Problem to work on
The number of lines in the entries below holding the word "Каміла" is all that is needed here.
** Raw data follows **
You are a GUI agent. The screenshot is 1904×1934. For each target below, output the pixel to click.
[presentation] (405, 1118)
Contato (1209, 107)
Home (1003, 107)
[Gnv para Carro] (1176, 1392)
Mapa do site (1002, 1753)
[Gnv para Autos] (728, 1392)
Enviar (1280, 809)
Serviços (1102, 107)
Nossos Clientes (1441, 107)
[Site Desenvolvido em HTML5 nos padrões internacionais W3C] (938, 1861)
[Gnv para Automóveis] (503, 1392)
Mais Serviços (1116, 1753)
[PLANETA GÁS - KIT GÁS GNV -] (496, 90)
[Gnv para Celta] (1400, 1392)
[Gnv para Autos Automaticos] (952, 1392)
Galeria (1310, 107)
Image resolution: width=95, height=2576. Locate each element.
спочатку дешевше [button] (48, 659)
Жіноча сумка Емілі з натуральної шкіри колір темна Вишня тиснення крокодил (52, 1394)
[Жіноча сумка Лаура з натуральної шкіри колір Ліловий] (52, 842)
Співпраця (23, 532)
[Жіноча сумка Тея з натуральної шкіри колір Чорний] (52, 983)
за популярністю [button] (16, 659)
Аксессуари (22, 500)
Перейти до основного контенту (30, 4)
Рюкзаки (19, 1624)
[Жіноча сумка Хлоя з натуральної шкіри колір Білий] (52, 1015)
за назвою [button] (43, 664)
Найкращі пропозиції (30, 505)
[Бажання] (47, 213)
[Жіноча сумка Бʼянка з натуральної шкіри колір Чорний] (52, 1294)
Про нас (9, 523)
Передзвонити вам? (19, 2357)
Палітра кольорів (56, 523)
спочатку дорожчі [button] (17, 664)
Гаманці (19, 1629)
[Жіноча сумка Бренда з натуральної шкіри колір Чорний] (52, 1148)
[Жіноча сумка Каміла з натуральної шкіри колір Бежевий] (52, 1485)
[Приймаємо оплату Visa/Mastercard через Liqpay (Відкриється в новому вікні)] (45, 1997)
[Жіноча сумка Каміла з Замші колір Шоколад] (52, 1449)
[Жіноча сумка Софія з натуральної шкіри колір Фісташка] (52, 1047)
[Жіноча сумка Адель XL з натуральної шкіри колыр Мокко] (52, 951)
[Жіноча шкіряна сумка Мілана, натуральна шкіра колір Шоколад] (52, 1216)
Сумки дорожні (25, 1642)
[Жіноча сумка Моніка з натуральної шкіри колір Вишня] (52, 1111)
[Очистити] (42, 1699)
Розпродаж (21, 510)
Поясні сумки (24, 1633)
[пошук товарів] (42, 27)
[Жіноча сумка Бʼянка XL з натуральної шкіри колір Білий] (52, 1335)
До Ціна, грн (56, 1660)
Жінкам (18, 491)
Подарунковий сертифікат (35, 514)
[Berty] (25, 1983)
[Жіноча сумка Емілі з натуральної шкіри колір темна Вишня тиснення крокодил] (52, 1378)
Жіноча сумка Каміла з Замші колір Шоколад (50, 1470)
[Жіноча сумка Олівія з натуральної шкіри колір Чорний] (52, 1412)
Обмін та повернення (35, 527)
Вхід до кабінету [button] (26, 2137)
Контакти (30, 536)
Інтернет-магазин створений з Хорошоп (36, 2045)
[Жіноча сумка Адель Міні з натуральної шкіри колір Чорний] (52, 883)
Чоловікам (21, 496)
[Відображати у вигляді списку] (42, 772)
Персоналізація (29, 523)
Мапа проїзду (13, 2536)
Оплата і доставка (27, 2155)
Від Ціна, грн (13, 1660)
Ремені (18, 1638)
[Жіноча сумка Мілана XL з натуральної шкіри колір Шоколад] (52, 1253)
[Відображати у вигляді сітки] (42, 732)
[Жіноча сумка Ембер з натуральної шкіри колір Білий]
** End of Raw data **
Problem solution
3